Marine energy in Scotland

An underwater turbine that is set to be used in Scotland’s first and only tidal energy project has successfully completed an initial testing period.

The 1MW HS1000 power generator was installed last December and has since undergone a range of tests in the fast flowing tidal waters around the Island of Orkney. ScottishPower Renewables plans to use the technology as part of the world’s first tidal turbine array in the Sound of Islay.

Developed by Norweigan firm Andritz Hydro Hammerfest, the tidal turbine is designed to power the annual electricity needs of 500 homes. Its design is based on a mixture of technology used in traditional onshore wind turbines, subsea oil and gas production and in hydro power plants.

The turbine can be monitored from the European Marine Energy Centre base in Eday, but engineers can also operate and inspect it from Glasgow using mobile connections and an on-board camera.

Stein Atle Andersen, managing director of Andritz, commented: "The 1MW pre commercial device is an important step in our staged strategy for developing reliable and cost efficient tidal energy converting devices and power plants. The tests being carried out so far have confirmed the design basis for the technology and given comfort concerning the device’s capacity.

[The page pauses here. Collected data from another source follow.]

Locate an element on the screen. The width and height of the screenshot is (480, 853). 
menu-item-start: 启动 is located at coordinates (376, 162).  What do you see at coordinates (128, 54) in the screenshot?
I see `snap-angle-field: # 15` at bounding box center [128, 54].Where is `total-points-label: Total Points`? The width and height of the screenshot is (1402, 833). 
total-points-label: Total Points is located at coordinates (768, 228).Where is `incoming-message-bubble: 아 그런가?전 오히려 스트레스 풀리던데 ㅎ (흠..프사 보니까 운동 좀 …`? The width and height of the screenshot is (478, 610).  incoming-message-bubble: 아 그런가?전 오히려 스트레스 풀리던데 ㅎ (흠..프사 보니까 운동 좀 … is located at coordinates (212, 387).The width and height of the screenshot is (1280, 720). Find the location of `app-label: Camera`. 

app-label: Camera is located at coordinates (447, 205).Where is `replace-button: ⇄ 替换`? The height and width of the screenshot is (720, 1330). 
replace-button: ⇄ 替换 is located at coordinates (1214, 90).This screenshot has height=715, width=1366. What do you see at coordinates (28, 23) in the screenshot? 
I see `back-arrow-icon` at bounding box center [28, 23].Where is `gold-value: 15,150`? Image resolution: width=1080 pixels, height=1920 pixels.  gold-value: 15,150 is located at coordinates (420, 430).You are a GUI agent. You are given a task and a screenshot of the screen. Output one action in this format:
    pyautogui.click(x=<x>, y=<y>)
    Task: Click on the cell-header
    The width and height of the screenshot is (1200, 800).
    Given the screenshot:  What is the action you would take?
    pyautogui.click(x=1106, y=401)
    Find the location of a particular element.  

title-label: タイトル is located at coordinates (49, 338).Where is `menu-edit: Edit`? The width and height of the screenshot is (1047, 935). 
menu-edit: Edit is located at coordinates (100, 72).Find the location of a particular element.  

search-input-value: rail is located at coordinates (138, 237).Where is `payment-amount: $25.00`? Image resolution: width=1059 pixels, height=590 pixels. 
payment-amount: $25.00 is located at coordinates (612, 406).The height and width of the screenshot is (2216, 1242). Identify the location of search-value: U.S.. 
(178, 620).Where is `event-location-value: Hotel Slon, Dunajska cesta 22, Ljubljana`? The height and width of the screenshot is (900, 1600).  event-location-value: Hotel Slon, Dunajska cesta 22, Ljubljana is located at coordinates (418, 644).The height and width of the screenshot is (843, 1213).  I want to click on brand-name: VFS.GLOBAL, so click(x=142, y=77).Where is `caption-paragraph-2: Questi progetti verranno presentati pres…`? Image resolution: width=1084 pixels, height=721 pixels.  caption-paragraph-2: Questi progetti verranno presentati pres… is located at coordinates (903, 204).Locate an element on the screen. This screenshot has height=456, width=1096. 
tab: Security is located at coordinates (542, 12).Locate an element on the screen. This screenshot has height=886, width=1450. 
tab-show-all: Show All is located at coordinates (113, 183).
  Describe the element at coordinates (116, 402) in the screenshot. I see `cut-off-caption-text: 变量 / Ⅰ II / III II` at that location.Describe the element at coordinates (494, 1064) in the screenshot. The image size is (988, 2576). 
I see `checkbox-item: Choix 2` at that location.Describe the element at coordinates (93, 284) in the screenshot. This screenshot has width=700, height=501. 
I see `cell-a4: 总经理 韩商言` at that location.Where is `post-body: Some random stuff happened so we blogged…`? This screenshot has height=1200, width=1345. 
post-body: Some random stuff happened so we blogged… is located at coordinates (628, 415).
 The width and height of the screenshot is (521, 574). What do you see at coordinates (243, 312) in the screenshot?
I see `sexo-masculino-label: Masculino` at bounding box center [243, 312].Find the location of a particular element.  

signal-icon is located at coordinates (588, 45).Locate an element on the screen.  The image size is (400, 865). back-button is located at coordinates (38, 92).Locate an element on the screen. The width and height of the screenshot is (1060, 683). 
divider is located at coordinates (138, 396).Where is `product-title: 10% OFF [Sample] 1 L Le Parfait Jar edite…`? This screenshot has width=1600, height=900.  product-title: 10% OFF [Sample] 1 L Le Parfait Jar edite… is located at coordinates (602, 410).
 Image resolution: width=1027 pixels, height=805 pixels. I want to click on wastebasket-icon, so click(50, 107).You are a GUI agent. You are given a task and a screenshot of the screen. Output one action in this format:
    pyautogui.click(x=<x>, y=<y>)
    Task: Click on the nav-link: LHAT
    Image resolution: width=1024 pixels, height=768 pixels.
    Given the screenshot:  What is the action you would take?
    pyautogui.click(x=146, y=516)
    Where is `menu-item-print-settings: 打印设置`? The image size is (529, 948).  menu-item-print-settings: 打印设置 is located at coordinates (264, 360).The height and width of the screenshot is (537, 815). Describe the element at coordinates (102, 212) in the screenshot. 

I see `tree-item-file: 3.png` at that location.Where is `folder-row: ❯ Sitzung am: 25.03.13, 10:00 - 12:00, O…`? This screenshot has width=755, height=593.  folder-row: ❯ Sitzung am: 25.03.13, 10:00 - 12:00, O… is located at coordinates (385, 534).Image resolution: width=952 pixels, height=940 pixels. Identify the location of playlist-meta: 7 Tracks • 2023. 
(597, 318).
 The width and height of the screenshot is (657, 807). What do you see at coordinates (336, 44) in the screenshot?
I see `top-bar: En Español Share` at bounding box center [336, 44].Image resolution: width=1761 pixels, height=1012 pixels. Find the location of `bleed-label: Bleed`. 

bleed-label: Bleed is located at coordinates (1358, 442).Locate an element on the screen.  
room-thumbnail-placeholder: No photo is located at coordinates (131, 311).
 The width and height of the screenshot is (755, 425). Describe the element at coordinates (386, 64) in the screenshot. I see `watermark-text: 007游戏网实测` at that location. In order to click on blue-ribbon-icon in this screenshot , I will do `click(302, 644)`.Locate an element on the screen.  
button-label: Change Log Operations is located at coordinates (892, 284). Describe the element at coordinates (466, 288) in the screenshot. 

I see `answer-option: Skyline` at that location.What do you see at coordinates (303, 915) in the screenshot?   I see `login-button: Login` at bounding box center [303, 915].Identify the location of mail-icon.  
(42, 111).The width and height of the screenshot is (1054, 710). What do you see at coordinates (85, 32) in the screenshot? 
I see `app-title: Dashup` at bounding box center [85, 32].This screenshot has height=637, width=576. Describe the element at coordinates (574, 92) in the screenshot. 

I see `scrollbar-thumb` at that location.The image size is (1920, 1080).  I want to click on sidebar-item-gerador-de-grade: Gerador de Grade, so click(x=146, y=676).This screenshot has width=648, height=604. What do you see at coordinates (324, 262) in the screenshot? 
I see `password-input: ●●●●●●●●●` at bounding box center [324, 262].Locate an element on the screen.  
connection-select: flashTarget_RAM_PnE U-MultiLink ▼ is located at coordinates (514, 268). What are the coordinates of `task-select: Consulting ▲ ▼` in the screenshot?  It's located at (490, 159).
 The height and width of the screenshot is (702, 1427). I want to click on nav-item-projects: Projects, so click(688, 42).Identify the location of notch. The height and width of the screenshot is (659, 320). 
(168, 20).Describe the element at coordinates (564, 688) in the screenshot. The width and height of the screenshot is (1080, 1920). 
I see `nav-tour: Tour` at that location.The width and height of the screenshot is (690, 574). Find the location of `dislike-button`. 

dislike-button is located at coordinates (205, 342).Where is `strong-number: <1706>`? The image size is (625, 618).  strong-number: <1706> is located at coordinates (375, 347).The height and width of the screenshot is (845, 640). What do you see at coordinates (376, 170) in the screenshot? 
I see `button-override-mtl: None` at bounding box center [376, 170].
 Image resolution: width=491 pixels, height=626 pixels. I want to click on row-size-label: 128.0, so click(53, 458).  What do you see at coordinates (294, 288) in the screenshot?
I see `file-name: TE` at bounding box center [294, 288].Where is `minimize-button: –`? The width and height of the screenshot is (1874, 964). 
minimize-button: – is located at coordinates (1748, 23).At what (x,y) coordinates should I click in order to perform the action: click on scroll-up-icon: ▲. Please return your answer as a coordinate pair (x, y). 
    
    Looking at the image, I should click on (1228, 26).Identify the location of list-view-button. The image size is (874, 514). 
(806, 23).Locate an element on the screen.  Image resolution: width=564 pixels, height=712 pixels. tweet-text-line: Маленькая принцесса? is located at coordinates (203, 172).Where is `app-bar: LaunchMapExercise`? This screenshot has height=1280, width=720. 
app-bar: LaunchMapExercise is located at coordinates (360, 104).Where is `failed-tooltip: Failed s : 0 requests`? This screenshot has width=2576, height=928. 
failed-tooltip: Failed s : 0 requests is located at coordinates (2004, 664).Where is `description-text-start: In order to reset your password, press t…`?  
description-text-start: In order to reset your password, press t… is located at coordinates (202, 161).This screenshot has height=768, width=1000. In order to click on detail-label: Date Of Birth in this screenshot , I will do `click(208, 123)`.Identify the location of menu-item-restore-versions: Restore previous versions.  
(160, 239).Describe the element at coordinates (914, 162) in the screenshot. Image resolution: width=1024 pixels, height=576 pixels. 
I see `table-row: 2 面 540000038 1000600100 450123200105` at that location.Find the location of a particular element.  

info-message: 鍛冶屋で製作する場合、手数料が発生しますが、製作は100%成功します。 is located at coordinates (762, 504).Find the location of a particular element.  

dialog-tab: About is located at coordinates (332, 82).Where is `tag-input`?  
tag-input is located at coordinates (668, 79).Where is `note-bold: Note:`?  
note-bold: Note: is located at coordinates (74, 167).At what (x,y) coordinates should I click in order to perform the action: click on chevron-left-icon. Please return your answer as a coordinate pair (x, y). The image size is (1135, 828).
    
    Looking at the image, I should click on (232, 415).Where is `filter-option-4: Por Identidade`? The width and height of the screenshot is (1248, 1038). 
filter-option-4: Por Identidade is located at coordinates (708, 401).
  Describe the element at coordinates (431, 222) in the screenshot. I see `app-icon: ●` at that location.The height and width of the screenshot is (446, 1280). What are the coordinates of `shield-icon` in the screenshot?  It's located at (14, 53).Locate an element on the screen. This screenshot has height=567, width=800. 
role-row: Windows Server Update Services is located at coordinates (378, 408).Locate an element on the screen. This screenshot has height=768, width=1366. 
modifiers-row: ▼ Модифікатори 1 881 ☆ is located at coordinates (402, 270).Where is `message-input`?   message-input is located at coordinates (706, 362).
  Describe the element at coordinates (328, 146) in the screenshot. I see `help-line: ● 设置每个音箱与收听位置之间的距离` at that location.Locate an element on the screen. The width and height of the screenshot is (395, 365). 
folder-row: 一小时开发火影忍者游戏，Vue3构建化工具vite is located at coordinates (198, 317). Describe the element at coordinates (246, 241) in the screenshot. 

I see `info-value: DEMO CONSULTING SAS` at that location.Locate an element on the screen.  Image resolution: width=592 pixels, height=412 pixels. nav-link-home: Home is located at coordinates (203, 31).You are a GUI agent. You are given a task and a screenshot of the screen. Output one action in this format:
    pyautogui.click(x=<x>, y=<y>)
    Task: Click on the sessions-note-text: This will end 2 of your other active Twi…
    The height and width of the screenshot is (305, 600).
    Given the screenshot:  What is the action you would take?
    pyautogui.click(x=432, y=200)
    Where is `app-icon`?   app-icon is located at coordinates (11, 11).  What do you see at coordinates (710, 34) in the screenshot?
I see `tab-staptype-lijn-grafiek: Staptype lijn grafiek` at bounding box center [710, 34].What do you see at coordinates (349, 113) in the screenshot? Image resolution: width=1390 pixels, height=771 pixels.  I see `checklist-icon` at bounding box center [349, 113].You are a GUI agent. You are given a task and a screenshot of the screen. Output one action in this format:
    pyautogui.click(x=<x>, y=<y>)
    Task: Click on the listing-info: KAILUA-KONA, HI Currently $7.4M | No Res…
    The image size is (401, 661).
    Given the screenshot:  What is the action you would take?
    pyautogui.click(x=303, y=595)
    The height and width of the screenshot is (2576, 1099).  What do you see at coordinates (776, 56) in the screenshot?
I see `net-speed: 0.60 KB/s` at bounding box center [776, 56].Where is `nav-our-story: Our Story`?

"We are still early in the testing programme with endurance, availability and reliability being the most imminent factors for asserting a proper basis for developing commercial tidal energy power plants. However, we are already well into design engineering for the first power plant. In total we believe this is an important step forward for the industry in general by demonstrating that commercial size developments are feasible."

Keith Anderson, ceo of ScottishPower Renewables, added: "The performance of the first HS1000 device has given us great confidence so far. Engineers were able install the device during atrocious weather conditions, and it has been operating to a very high standard ever since. We have already greatly developed our understanding of tidal power generation, and this gives us confidence ahead of implementing larger scale projects."